» **SUPPLIED MATERIAL**:
·····

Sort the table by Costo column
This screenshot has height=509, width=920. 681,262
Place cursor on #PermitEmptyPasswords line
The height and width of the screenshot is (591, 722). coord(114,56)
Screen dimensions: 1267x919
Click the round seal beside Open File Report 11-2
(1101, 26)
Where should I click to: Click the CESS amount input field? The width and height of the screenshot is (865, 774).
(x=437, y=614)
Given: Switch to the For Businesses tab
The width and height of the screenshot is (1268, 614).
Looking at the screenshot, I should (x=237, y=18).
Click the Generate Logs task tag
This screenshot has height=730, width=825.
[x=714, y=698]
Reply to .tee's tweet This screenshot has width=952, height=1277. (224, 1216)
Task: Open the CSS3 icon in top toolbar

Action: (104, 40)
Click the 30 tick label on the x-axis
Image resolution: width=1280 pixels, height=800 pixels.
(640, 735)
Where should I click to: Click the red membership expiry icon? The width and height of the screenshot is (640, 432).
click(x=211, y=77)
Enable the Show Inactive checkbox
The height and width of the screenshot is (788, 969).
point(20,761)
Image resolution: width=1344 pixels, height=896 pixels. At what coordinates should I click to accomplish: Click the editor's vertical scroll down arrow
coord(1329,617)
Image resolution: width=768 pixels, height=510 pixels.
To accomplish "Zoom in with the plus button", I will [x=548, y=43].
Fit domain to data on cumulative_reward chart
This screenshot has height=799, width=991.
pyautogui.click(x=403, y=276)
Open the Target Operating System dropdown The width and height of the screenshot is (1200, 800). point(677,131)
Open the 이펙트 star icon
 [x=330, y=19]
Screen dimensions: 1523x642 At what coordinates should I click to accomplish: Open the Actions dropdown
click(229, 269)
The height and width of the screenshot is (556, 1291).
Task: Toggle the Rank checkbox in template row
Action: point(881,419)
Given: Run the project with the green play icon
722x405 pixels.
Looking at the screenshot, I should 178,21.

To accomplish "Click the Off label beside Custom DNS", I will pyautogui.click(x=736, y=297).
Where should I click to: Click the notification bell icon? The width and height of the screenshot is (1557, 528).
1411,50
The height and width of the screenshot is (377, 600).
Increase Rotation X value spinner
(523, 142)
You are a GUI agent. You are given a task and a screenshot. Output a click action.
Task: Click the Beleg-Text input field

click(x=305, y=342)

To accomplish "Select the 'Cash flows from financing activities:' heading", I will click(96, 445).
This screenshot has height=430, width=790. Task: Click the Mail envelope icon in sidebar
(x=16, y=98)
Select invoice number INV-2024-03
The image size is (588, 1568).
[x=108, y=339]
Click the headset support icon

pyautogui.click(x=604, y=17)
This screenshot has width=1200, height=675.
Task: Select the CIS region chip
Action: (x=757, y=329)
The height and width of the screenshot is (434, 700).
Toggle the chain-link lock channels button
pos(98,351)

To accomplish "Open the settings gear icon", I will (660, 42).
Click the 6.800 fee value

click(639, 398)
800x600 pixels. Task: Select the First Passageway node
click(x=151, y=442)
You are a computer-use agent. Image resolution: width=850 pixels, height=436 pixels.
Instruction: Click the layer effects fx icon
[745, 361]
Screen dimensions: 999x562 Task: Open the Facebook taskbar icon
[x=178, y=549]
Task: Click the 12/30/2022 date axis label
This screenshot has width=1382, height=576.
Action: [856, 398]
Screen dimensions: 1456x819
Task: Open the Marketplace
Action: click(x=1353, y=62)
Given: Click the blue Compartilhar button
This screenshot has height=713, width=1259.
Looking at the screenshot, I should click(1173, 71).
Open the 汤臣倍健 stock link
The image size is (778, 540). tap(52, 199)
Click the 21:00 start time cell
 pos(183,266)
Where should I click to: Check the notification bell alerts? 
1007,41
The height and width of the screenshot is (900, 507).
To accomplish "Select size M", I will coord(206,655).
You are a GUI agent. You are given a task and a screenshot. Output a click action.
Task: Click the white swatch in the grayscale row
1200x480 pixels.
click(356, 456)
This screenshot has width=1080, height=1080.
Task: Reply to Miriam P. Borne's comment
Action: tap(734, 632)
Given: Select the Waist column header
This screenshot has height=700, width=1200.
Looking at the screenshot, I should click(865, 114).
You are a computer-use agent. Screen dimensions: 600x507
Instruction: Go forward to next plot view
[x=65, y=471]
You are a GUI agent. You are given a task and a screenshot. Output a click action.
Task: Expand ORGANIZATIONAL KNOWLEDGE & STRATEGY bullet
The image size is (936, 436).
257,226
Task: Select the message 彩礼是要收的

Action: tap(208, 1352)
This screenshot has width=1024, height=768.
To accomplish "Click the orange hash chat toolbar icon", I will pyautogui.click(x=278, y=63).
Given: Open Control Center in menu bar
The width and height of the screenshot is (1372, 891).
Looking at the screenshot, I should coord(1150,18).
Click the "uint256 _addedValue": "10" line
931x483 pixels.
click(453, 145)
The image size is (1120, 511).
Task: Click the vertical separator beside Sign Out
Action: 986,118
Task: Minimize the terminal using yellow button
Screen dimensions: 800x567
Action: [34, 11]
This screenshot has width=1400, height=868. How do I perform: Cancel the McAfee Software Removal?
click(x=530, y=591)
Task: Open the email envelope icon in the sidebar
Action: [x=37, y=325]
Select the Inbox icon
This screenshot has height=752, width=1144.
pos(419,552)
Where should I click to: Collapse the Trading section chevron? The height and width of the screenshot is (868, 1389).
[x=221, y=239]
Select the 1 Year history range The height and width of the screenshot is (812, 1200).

·····

» **WHAT TO DO**: Wherever the string "computer" appears in the records, copy the whole line.

» **TASK SOLUTION**:
You are a computer-use agent. Image resolution: width=850 pixels, height=436 pixels.
You are a computer-use agent. Screen dimensions: 600x507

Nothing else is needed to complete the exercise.